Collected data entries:
○ ○ ○ ○ ○ ○ ○

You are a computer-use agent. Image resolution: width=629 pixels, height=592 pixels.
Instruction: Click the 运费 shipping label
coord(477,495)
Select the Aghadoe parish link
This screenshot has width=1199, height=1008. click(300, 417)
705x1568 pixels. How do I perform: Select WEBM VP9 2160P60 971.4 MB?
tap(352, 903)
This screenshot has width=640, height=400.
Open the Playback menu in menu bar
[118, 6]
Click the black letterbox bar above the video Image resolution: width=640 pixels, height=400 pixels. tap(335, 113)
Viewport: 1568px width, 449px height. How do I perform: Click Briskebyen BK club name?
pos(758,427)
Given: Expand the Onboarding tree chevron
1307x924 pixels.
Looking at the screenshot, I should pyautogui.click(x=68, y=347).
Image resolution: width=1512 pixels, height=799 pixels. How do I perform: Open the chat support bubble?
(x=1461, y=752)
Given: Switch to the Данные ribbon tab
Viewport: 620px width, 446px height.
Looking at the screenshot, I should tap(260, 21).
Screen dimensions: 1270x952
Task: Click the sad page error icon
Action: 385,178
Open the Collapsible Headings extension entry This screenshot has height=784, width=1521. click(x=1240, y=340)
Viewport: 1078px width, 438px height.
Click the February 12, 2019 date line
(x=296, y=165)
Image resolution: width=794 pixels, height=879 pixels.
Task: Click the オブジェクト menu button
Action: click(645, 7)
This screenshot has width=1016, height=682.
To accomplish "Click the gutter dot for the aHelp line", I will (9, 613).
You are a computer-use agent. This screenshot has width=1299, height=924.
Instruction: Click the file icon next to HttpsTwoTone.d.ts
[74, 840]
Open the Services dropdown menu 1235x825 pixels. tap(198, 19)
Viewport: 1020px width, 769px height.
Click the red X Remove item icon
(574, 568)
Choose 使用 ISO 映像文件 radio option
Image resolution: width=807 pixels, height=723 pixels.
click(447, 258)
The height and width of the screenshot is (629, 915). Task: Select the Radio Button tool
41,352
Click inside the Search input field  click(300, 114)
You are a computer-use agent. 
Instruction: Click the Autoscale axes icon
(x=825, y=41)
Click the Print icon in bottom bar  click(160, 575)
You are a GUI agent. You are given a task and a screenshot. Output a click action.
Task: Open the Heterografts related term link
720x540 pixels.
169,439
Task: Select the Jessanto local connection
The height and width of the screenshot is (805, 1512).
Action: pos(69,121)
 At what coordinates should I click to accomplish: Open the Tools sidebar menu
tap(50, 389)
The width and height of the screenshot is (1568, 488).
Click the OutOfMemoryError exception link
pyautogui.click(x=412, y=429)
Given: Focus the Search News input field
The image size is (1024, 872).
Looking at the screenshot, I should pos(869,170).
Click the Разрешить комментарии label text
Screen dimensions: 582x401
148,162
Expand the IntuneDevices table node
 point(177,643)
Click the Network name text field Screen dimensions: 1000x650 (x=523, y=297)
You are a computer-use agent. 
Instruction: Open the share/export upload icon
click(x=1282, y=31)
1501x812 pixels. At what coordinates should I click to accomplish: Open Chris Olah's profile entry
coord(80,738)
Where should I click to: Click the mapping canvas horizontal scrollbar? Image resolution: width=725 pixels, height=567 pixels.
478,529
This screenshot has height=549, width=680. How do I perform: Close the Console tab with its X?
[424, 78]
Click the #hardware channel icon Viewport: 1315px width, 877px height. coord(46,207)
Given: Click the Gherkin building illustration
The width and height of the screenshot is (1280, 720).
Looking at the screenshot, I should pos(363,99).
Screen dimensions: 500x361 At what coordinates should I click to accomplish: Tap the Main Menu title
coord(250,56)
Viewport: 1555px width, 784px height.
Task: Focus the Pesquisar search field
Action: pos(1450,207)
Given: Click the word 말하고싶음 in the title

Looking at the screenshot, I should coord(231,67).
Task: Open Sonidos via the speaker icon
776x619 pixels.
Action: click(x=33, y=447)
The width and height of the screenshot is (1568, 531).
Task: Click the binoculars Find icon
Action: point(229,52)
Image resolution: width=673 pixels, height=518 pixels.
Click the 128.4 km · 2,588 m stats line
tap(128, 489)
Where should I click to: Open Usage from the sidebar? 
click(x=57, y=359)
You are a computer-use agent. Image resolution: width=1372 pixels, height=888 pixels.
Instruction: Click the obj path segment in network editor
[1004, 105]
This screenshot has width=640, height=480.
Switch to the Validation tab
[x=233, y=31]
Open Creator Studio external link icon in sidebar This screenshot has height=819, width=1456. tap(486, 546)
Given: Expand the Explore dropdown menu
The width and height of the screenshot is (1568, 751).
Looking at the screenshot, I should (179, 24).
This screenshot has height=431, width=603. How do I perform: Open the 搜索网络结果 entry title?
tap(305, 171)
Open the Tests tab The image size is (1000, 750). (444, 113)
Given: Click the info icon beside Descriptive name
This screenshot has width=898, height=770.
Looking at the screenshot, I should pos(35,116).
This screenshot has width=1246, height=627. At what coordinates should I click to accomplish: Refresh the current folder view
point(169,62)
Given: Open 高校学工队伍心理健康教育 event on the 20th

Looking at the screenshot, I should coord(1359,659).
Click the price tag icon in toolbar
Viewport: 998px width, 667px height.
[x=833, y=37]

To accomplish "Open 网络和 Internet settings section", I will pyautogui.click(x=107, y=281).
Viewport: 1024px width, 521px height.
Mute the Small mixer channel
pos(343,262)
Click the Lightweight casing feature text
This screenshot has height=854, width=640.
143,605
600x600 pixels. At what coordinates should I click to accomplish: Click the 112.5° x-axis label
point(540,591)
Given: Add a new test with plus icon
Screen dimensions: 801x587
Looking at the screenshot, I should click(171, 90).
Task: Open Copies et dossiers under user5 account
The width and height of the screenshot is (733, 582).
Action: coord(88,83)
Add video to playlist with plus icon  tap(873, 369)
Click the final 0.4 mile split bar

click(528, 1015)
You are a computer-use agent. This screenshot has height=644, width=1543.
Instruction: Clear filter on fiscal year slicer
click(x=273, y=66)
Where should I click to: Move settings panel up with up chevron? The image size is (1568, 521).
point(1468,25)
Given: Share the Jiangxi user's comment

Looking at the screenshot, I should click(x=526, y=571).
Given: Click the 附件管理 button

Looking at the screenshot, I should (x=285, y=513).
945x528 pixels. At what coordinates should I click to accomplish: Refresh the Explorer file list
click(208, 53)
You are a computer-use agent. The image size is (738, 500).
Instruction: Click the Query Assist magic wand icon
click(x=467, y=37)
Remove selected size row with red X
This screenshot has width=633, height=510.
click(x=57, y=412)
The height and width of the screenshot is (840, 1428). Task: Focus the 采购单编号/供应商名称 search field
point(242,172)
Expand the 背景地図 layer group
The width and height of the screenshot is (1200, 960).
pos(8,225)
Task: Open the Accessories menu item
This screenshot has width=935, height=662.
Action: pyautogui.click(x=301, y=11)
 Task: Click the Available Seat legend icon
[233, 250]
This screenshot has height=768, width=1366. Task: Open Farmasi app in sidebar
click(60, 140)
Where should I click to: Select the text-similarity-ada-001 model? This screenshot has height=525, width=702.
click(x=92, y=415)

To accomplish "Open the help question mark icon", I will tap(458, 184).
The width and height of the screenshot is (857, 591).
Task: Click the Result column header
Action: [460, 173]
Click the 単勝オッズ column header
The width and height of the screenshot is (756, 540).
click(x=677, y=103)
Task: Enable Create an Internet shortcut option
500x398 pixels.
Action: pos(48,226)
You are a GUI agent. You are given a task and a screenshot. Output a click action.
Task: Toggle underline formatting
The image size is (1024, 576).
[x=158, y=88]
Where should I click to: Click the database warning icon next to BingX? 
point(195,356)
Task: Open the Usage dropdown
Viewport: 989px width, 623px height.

○ ○ ○ ○ ○ ○ ○

PROBLEM TO WORK ON:
Please return all of the records exactly as they appear.

ANSWER BOX:
You are a computer-use agent. Image resolution: width=629 pixels, height=592 pixels.
Instruction: Click the 运费 shipping label
coord(477,495)
Select the Aghadoe parish link
This screenshot has width=1199, height=1008. click(300, 417)
705x1568 pixels. How do I perform: Select WEBM VP9 2160P60 971.4 MB?
tap(352, 903)
This screenshot has width=640, height=400.
Open the Playback menu in menu bar
[118, 6]
Click the black letterbox bar above the video Image resolution: width=640 pixels, height=400 pixels. tap(335, 113)
Viewport: 1568px width, 449px height. How do I perform: Click Briskebyen BK club name?
pos(758,427)
Given: Expand the Onboarding tree chevron
1307x924 pixels.
Looking at the screenshot, I should pyautogui.click(x=68, y=347).
Image resolution: width=1512 pixels, height=799 pixels. How do I perform: Open the chat support bubble?
(x=1461, y=752)
Given: Switch to the Данные ribbon tab
Viewport: 620px width, 446px height.
Looking at the screenshot, I should tap(260, 21).
Screen dimensions: 1270x952
Task: Click the sad page error icon
Action: 385,178
Open the Collapsible Headings extension entry This screenshot has height=784, width=1521. click(x=1240, y=340)
Viewport: 1078px width, 438px height.
Click the February 12, 2019 date line
(x=296, y=165)
Image resolution: width=794 pixels, height=879 pixels.
Task: Click the オブジェクト menu button
Action: click(645, 7)
This screenshot has width=1016, height=682.
To accomplish "Click the gutter dot for the aHelp line", I will (9, 613).
You are a computer-use agent. This screenshot has width=1299, height=924.
Instruction: Click the file icon next to HttpsTwoTone.d.ts
[74, 840]
Open the Services dropdown menu 1235x825 pixels. tap(198, 19)
Viewport: 1020px width, 769px height.
Click the red X Remove item icon
(574, 568)
Choose 使用 ISO 映像文件 radio option
Image resolution: width=807 pixels, height=723 pixels.
click(447, 258)
The height and width of the screenshot is (629, 915). Task: Select the Radio Button tool
41,352
Click inside the Search input field  click(300, 114)
You are a computer-use agent. 
Instruction: Click the Autoscale axes icon
(x=825, y=41)
Click the Print icon in bottom bar  click(160, 575)
You are a GUI agent. You are given a task and a screenshot. Output a click action.
Task: Open the Heterografts related term link
720x540 pixels.
169,439
Task: Select the Jessanto local connection
The height and width of the screenshot is (805, 1512).
Action: pos(69,121)
 At what coordinates should I click to accomplish: Open the Tools sidebar menu
tap(50, 389)
The width and height of the screenshot is (1568, 488).
Click the OutOfMemoryError exception link
pyautogui.click(x=412, y=429)
Given: Focus the Search News input field
The image size is (1024, 872).
Looking at the screenshot, I should pos(869,170).
Click the Разрешить комментарии label text
Screen dimensions: 582x401
148,162
Expand the IntuneDevices table node
 point(177,643)
Click the Network name text field Screen dimensions: 1000x650 (x=523, y=297)
You are a computer-use agent. 
Instruction: Open the share/export upload icon
click(x=1282, y=31)
1501x812 pixels. At what coordinates should I click to accomplish: Open Chris Olah's profile entry
coord(80,738)
Where should I click to: Click the mapping canvas horizontal scrollbar? Image resolution: width=725 pixels, height=567 pixels.
478,529
This screenshot has height=549, width=680. How do I perform: Close the Console tab with its X?
[424, 78]
Click the #hardware channel icon Viewport: 1315px width, 877px height. coord(46,207)
Given: Click the Gherkin building illustration
The width and height of the screenshot is (1280, 720).
Looking at the screenshot, I should pos(363,99).
Screen dimensions: 500x361 At what coordinates should I click to accomplish: Tap the Main Menu title
coord(250,56)
Viewport: 1555px width, 784px height.
Task: Focus the Pesquisar search field
Action: pos(1450,207)
Given: Click the word 말하고싶음 in the title

Looking at the screenshot, I should coord(231,67).
Task: Open Sonidos via the speaker icon
776x619 pixels.
Action: click(x=33, y=447)
The width and height of the screenshot is (1568, 531).
Task: Click the binoculars Find icon
Action: point(229,52)
Image resolution: width=673 pixels, height=518 pixels.
Click the 128.4 km · 2,588 m stats line
tap(128, 489)
Where should I click to: Open Usage from the sidebar? 
click(x=57, y=359)
You are a computer-use agent. Image resolution: width=1372 pixels, height=888 pixels.
Instruction: Click the obj path segment in network editor
[1004, 105]
This screenshot has width=640, height=480.
Switch to the Validation tab
[x=233, y=31]
Open Creator Studio external link icon in sidebar This screenshot has height=819, width=1456. tap(486, 546)
Given: Expand the Explore dropdown menu
The width and height of the screenshot is (1568, 751).
Looking at the screenshot, I should (179, 24).
This screenshot has height=431, width=603. How do I perform: Open the 搜索网络结果 entry title?
tap(305, 171)
Open the Tests tab The image size is (1000, 750). (444, 113)
Given: Click the info icon beside Descriptive name
This screenshot has width=898, height=770.
Looking at the screenshot, I should pos(35,116).
This screenshot has width=1246, height=627. At what coordinates should I click to accomplish: Refresh the current folder view
point(169,62)
Given: Open 高校学工队伍心理健康教育 event on the 20th

Looking at the screenshot, I should coord(1359,659).
Click the price tag icon in toolbar
Viewport: 998px width, 667px height.
[x=833, y=37]

To accomplish "Open 网络和 Internet settings section", I will pyautogui.click(x=107, y=281).
Viewport: 1024px width, 521px height.
Mute the Small mixer channel
pos(343,262)
Click the Lightweight casing feature text
This screenshot has height=854, width=640.
143,605
600x600 pixels. At what coordinates should I click to accomplish: Click the 112.5° x-axis label
point(540,591)
Given: Add a new test with plus icon
Screen dimensions: 801x587
Looking at the screenshot, I should click(171, 90).
Task: Open Copies et dossiers under user5 account
The width and height of the screenshot is (733, 582).
Action: coord(88,83)
Add video to playlist with plus icon  tap(873, 369)
Click the final 0.4 mile split bar

click(528, 1015)
You are a computer-use agent. This screenshot has height=644, width=1543.
Instruction: Clear filter on fiscal year slicer
click(x=273, y=66)
Where should I click to: Move settings panel up with up chevron? The image size is (1568, 521).
point(1468,25)
Given: Share the Jiangxi user's comment

Looking at the screenshot, I should click(x=526, y=571).
Given: Click the 附件管理 button

Looking at the screenshot, I should (x=285, y=513).
945x528 pixels. At what coordinates should I click to accomplish: Refresh the Explorer file list
click(208, 53)
You are a computer-use agent. The image size is (738, 500).
Instruction: Click the Query Assist magic wand icon
click(x=467, y=37)
Remove selected size row with red X
This screenshot has width=633, height=510.
click(x=57, y=412)
The height and width of the screenshot is (840, 1428). Task: Focus the 采购单编号/供应商名称 search field
point(242,172)
Expand the 背景地図 layer group
The width and height of the screenshot is (1200, 960).
pos(8,225)
Task: Open the Accessories menu item
This screenshot has width=935, height=662.
Action: pyautogui.click(x=301, y=11)
 Task: Click the Available Seat legend icon
[233, 250]
This screenshot has height=768, width=1366. Task: Open Farmasi app in sidebar
click(60, 140)
Where should I click to: Select the text-similarity-ada-001 model? This screenshot has height=525, width=702.
click(x=92, y=415)

To accomplish "Open the help question mark icon", I will tap(458, 184).
The width and height of the screenshot is (857, 591).
Task: Click the Result column header
Action: [460, 173]
Click the 単勝オッズ column header
The width and height of the screenshot is (756, 540).
click(x=677, y=103)
Task: Enable Create an Internet shortcut option
500x398 pixels.
Action: pos(48,226)
You are a GUI agent. You are given a task and a screenshot. Output a click action.
Task: Toggle underline formatting
The image size is (1024, 576).
[x=158, y=88]
Where should I click to: Click the database warning icon next to BingX? 
point(195,356)
Task: Open the Usage dropdown
Viewport: 989px width, 623px height.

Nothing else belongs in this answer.